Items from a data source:
▬▬▬

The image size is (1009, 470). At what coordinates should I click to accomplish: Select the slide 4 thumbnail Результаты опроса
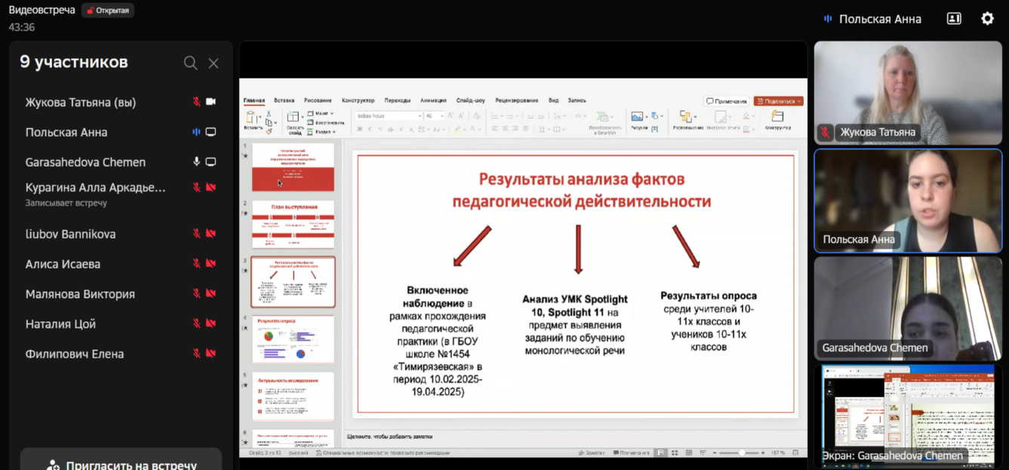[x=293, y=339]
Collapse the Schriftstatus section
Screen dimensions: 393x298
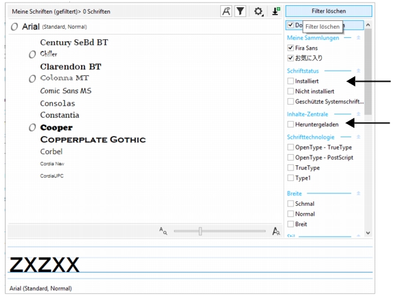358,70
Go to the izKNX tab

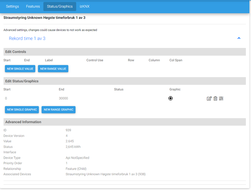point(85,7)
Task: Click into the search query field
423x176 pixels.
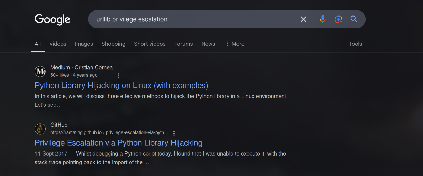Action: 194,19
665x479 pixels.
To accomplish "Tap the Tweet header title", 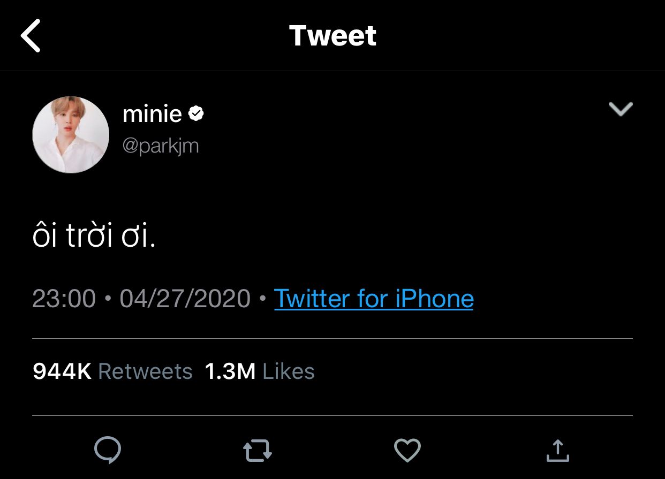I will [333, 35].
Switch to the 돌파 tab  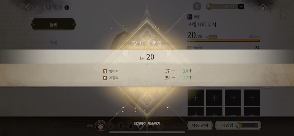(54, 24)
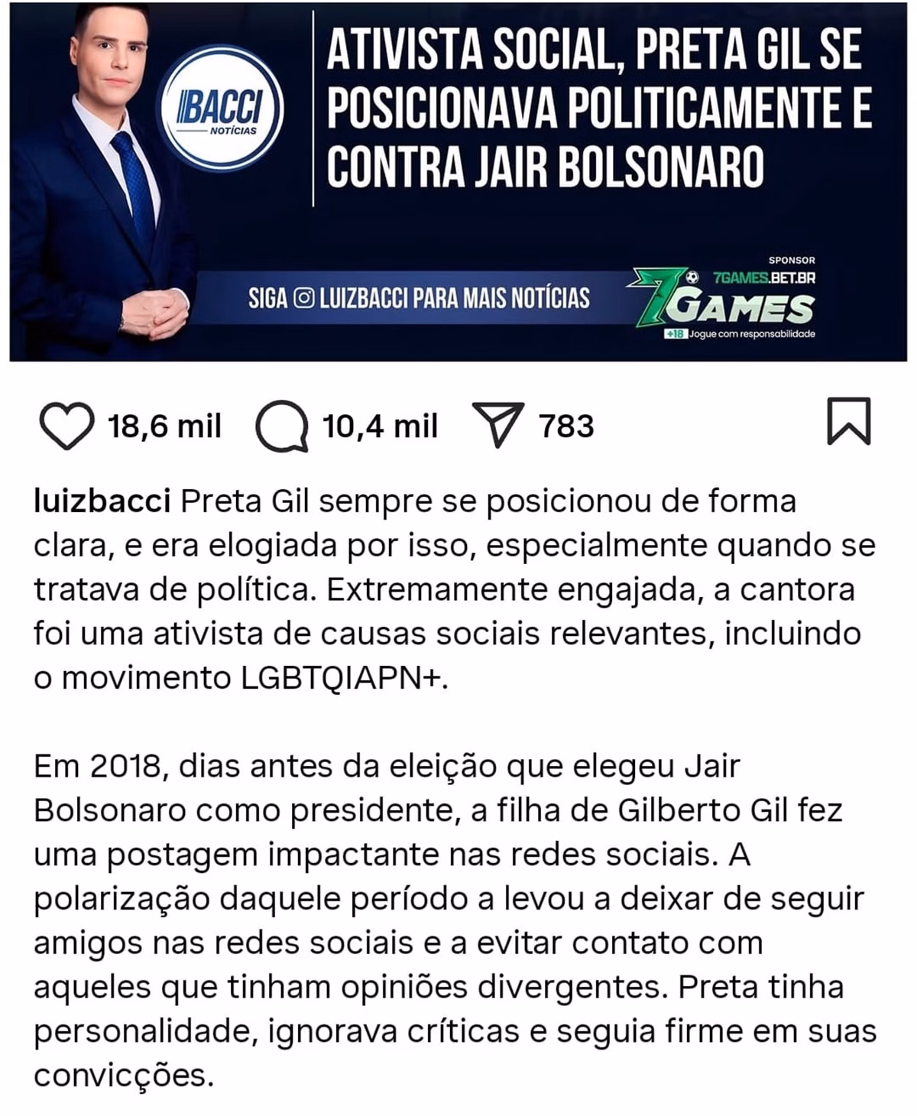Open comments via the speech bubble icon
This screenshot has width=917, height=1116.
(282, 426)
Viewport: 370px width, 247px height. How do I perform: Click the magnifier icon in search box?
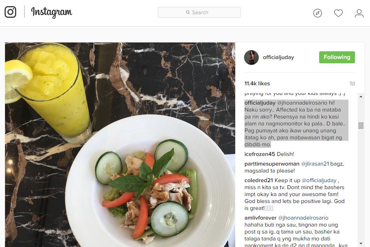[x=188, y=12]
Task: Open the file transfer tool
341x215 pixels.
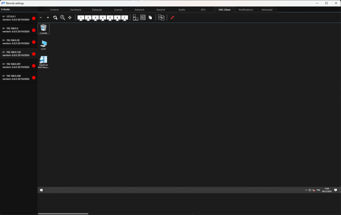Action: pos(161,17)
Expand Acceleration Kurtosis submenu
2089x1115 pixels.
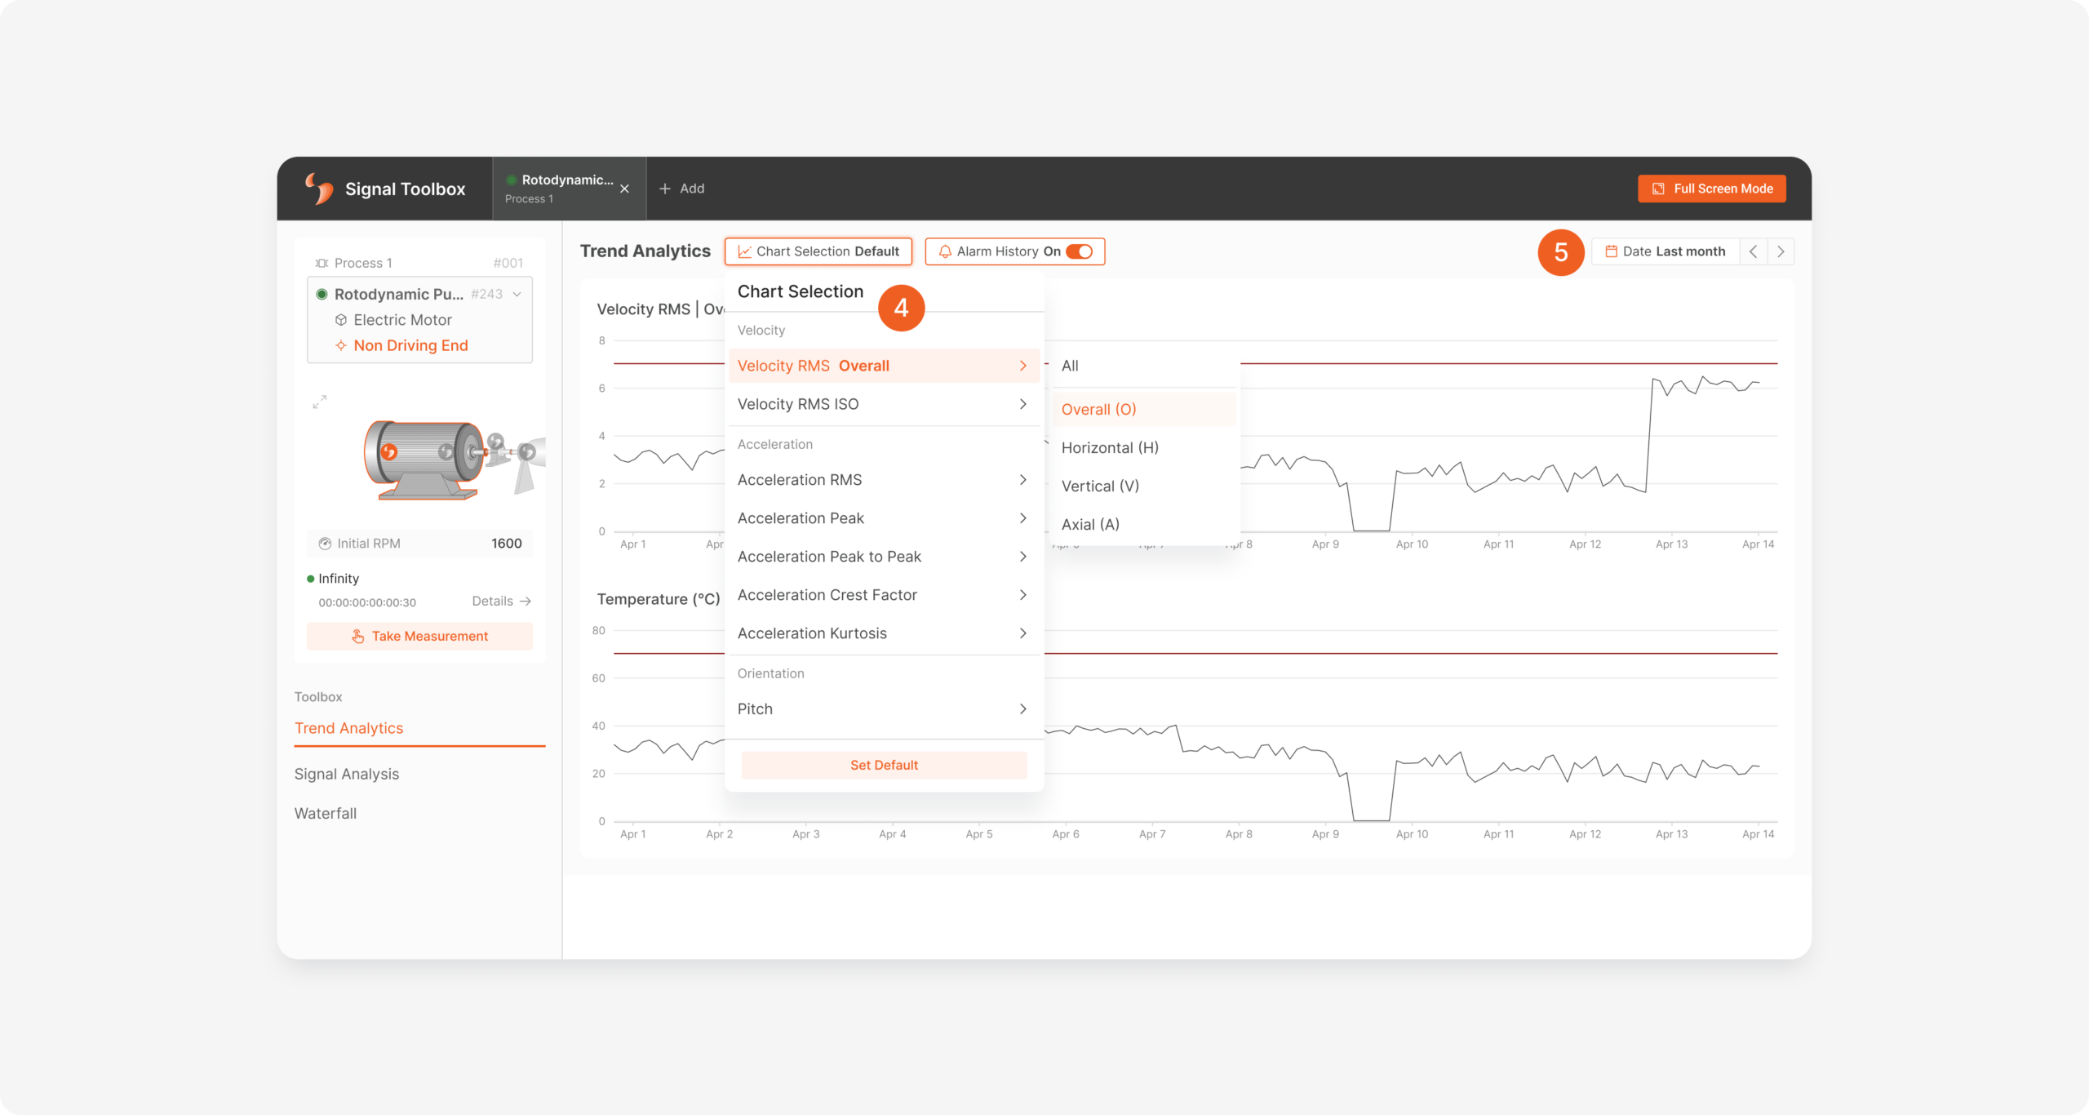pyautogui.click(x=884, y=633)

▬▬▬

Required action: As you read the records above, find each line that contains "Task" and copy it.

Result below:
Task: Click into the search query field
Task: Open the file transfer tool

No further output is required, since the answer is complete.